Questões como estas fizeram com que este plano de ação tenha sido recebido com opiniões mistas. As sociedades são ricas em pontos de vista e valores, pelo que não é qualquer forma de profecia ou detalhada reflexão dizer que não haverá consenso. Medidas como o apoio às populações têm-se revelado bastante consensuais, mas deliberações como a remoção dos filtros, a diminuição do teor de nicotina e, sobretudo, o bloqueio às novas gerações têm sido mais divisivas. Relativamente a esta última, o debate parece estar centrado no papel do Estado – estará este a ser demasiado paternalista? –, bem como na preocupação que a nova lei potencie o contrabando. Curiosamente, diversos fumadores referem ser a favor desta medida, mostrando algum desejo que os jovens não adquiram o seu vício. Teriam igual opinião fosse o bloqueio aplicado a toda a população?

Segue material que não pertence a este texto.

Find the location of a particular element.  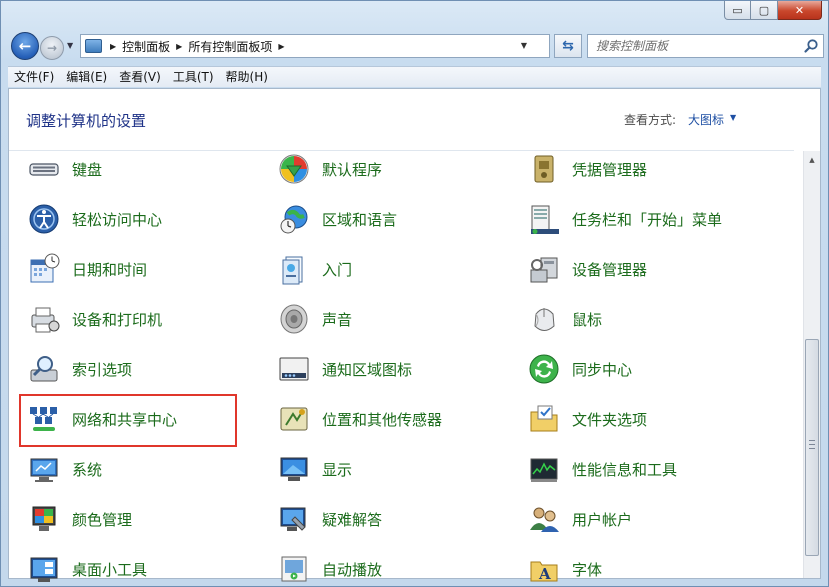

control-panel-item: 系统 is located at coordinates (64, 469).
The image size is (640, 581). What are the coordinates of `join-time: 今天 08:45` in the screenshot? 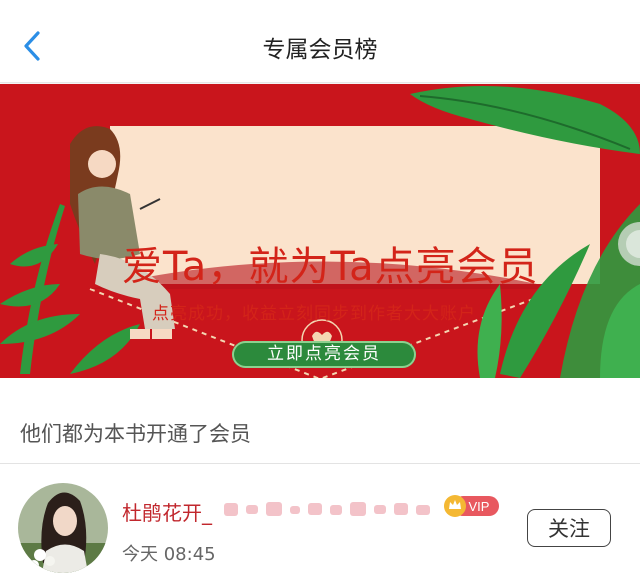 It's located at (169, 554).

Este tão humano dissenso deve remeter-nos para uma outra perspetiva. A maioria das sociedades tem-se abstido de impor padrões morais sobre consumos cujas consequências diretas se restringem apenas ao indivíduo, que decide sobre si. Não estamos, no entanto, perante este caso: ninguém pode ser obrigado a suportar o fumo alheio contra a sua vontade ou a caminhar por entre beatas caídas. As regras de civilidade devem imperar; caso contrário, a liberdade dos fumadores restringirá a dos que não o são.

Deste modo, de futuro, serão proibições como esta a melhor opção, ou seria preferível um caminho pautado pela liberdade, assente em informação que permita esclarecer a verdade e em regras que impeçam a dominação da liberdade de uns pela dos outros?